Rythmes soufis à la cité ismaïlienne

La deuxième édition du festival des nuits soufies de Meknès, organisée au palais Mansour à l’initiative de l’association Ikhwana Safa, a donné âme à la ville qui a vécu, quatre jours durant, au rythme de cette musique spirituelle. Cette manifestation a vu la participation de plusieurs troupes locales, nationales et internationales qui ont contribué, à leur façon, à faire connaître la richesse culturelle, artistique et spirituelle de cette cité au passé prestigieux.
Ce rendez-vous annuel qui coïncide avec la célébration du Mawlid, diffuse les valeurs sacrées de la paix et de la tolérance prônées par l’Islam. Pour Abderrahmane Benzidane, président de l’association Ikhwane Safa, la particularité de cette édition réside dans la participation d’une troupe soufie d’Egypte comme invitée d’honneur et le soutien des responsables qui constitue un encouragement pour les organisateurs pour aller de l’avant et faire de ces nuits soufies un événement d’envergure internationale. «Nous voulons faire de ce rendez-vous un lieu de rencontre de différentes cultures et civilisations dans le but d’enrichir ce patrimoine universel», a-t-il affirmé dans une déclaration à ALM.
«Cette deuxième édition, a-t-il poursuivi, s’est caractérisée par son ouverture sur les différentes confréries nationales, notamment des villes de Tétouan, Rabat, Casablanca, Arfoud et Errachidia pour permettre au public  meknassi de découvrir la richesse de son pays». Dans le même ordre d’idées, il a indiqué que «la ville de Meknès est une véritable réserve de patrimoine folklorique et populaire où foisonnent de nombreuses troupes musicales et soufies». Il a également expliqué que cette manifestation s’imposait pour tenter de sortir cette cité d’une certaine marginalisation où elle végétait depuis quelques années, surtout au niveau  culturel. M Benzidane a précisé que  ce festival «se veut un forum pour présenter aux jeunes, le patrimoine soufi de la ville de Meknès dans un  cadre moderne, avec une vision moderne afin d’assurer la continuité et rapprocher les nouvelles générations de leur identité». Les organisateurs qui se heurtent à quelques difficultés financières, veulent que cette manifestation soit ouverte  à tout le patrimoine humain pour diffuser une culture de dialogue et d’échange mutuel.

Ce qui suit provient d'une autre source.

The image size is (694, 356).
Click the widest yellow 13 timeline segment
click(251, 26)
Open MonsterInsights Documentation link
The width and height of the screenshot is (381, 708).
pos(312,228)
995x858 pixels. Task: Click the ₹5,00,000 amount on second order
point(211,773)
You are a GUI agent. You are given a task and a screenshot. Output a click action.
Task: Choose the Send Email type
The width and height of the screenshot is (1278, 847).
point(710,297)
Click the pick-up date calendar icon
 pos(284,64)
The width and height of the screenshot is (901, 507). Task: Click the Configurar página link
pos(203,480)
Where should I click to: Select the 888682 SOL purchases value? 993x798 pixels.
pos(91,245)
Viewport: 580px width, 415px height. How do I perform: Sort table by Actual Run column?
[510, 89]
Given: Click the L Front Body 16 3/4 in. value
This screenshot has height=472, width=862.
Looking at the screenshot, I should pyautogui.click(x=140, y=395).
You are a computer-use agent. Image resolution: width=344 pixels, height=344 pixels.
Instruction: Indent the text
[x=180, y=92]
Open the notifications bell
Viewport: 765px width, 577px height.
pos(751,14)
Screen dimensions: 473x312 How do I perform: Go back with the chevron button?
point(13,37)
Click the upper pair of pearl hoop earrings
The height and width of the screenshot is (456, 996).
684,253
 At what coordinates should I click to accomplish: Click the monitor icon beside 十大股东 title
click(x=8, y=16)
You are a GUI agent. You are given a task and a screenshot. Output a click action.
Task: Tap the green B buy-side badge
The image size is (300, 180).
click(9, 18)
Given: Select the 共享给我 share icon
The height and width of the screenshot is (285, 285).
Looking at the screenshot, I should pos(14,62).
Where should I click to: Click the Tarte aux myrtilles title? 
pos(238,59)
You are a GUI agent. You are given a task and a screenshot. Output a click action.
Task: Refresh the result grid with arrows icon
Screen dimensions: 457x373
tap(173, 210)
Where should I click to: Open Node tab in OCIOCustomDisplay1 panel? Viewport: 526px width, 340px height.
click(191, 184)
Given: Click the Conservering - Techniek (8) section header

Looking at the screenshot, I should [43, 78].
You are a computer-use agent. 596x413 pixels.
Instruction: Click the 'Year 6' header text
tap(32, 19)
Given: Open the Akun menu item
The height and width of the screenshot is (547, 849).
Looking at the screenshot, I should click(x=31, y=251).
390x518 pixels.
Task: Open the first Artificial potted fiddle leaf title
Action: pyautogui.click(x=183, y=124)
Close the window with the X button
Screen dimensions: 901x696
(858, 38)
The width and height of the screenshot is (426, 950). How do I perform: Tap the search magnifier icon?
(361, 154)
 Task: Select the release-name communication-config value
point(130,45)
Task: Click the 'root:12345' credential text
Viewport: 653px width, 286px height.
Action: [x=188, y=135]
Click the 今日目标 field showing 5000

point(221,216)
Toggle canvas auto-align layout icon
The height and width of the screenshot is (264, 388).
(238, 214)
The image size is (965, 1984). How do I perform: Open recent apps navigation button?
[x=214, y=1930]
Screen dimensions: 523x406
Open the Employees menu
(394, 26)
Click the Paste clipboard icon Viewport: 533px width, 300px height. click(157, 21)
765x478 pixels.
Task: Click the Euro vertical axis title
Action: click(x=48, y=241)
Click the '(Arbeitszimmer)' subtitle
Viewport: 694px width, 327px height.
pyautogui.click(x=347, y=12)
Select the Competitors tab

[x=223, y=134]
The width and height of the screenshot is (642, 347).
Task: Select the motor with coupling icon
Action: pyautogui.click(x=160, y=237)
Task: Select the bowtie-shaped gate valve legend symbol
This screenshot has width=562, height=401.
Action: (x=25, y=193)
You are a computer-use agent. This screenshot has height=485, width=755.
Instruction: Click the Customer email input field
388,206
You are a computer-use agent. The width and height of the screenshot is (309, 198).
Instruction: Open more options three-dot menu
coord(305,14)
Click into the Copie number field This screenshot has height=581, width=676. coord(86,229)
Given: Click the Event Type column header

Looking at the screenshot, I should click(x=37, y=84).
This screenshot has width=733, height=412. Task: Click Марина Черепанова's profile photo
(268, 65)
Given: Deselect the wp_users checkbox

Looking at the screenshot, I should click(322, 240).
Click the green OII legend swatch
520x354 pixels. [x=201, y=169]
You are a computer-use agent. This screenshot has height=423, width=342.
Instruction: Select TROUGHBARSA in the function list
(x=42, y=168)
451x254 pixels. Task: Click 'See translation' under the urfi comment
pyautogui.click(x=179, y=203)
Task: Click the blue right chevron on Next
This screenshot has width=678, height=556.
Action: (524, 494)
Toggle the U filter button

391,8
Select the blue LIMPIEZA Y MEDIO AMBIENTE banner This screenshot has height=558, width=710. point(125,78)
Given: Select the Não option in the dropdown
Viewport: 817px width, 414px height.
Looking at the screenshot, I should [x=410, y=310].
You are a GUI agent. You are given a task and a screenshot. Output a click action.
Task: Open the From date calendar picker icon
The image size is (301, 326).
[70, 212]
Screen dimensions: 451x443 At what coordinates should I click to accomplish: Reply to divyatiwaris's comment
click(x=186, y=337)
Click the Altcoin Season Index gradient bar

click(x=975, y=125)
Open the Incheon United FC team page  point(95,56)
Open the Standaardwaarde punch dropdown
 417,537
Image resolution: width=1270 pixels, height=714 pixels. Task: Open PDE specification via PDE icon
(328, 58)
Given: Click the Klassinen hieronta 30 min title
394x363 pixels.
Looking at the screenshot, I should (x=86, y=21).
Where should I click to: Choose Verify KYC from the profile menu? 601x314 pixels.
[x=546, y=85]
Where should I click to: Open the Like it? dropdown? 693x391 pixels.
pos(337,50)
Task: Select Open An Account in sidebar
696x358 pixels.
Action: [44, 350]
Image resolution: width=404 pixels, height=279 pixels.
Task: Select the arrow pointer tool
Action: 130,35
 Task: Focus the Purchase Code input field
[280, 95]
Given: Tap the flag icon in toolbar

«Ce festival est une valeur ajoutée pour la ville de Meknès qui est en pleine mutation et qui sort de sa léthargie. C’est aussi une valeur ajoutée pour les troupes soufies locales qui vont tirer profit des expériences des autres confréries venues de plusieurs villes du Maroc», se réjouit Mohamed Taoufiq Himich de la troupe «Makamate Soufia»  
Le programme de cette manifestation qui a pris fin le 30 mars, a comporté des spectacles et soirées artistiques animées notamment par les troupes «Makamate Soufia» de Meknès, «Imam Lharak» de Tétouan,  «Imam Al Boussairi» de Fès et  «Taifa Aissaouia» de Meknès.
L’ouverture de cette deuxième édition s’était déroulée en présence du wali de la région Meknès Tafilalet, Hassan Aourid, de plusieurs ambassadeurs accrédités à Rabat et plusieurs autres personnalités.